▶ [Material for the task]
______

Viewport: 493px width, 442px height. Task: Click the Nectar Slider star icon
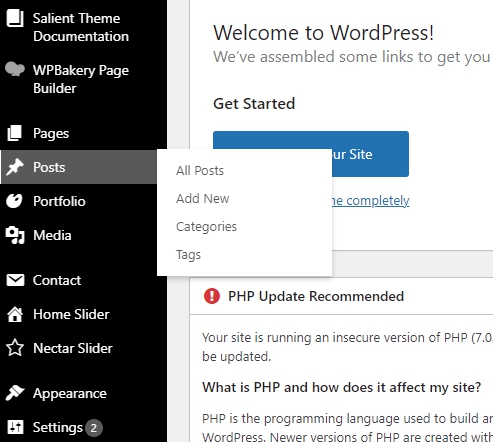pyautogui.click(x=15, y=348)
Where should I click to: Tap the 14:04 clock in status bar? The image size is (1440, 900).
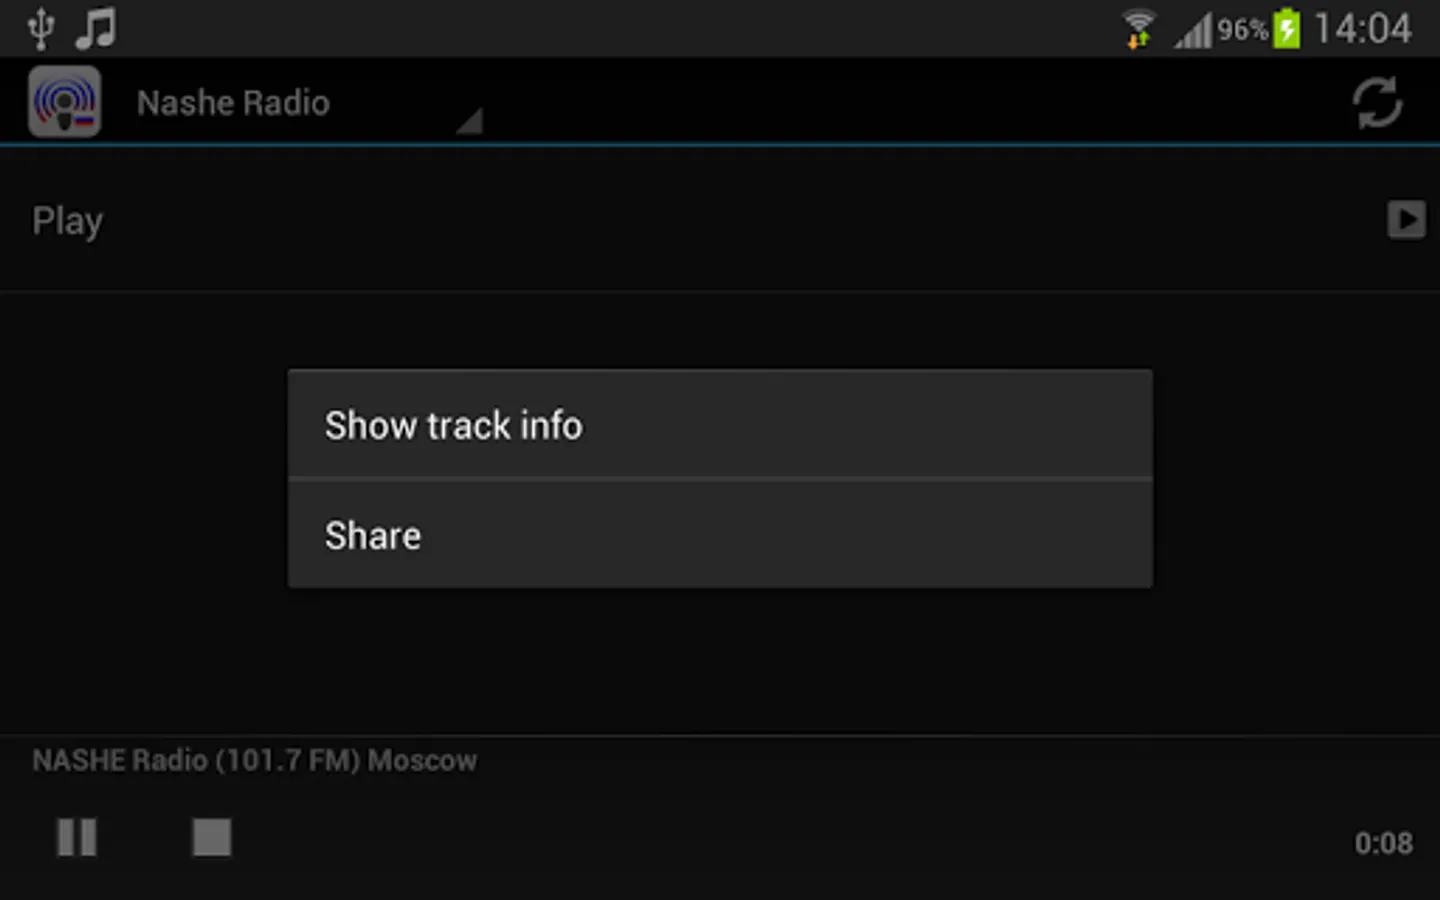[1363, 28]
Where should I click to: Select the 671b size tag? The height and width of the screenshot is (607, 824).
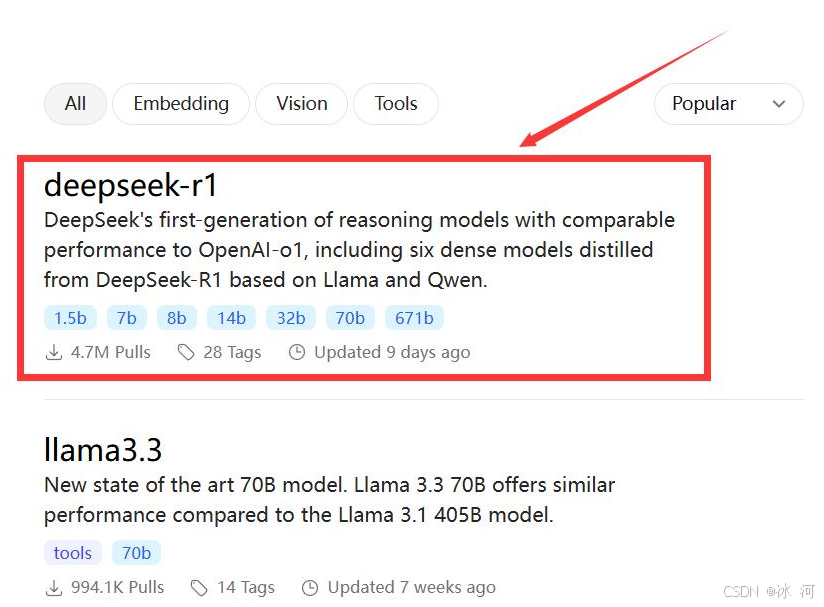pos(414,318)
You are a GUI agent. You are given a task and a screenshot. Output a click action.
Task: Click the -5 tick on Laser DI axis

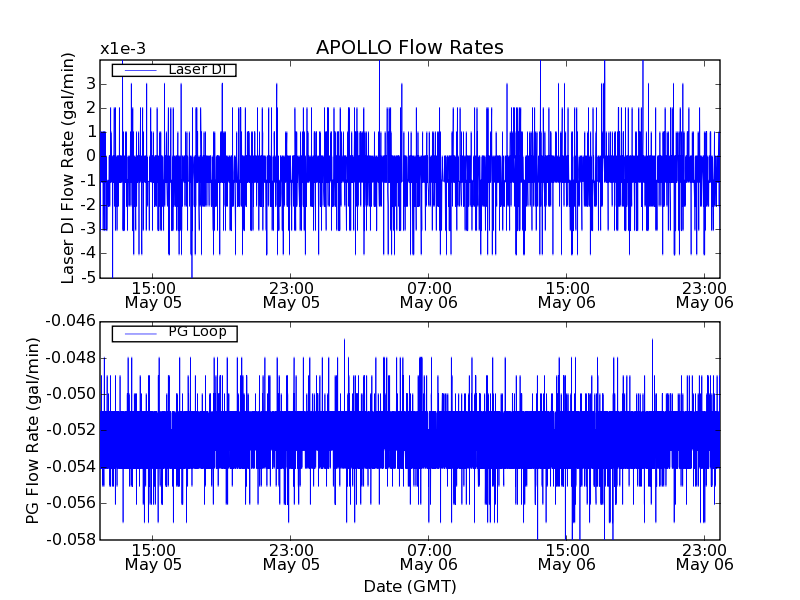pos(84,278)
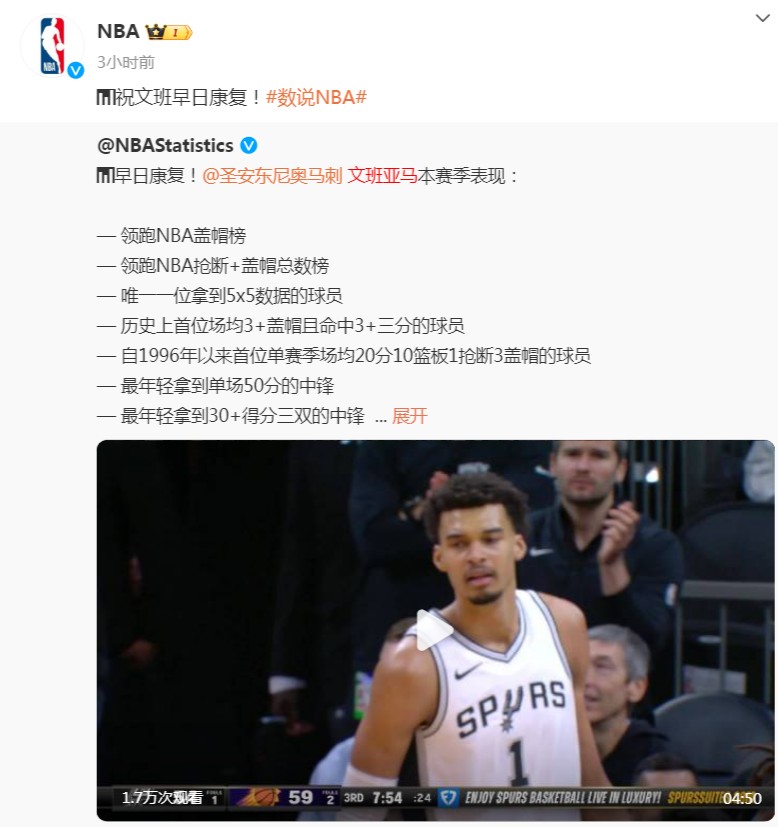The width and height of the screenshot is (778, 827).
Task: Click the 祝文班早日康复 post text
Action: coord(189,98)
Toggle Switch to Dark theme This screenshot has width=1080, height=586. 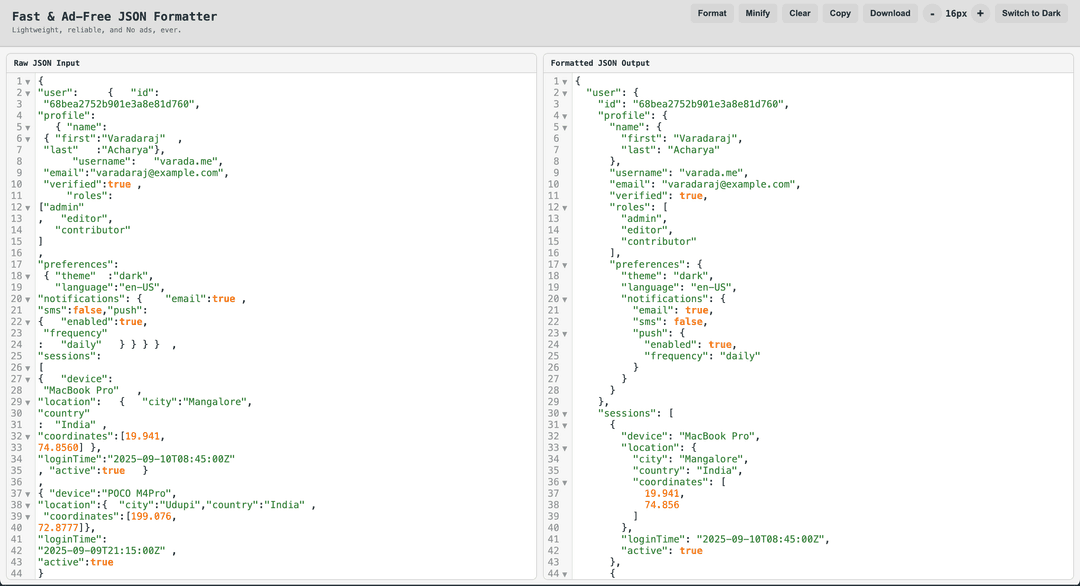click(1031, 13)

______

In the listing above, find the line with "Where should I click to: Tap" and the line with "You are a GUI". Set down both and every line between them, minus the pictures.

▶ [Solution for this exercise]
Where should I click to: Tap the 14:04 clock in status bar? The image size is (1440, 900).
[1363, 28]
Where should I click to: Select the 671b size tag? The height and width of the screenshot is (607, 824).
pos(414,318)
You are a GUI agent. You are given a task and a screenshot. Output a click action.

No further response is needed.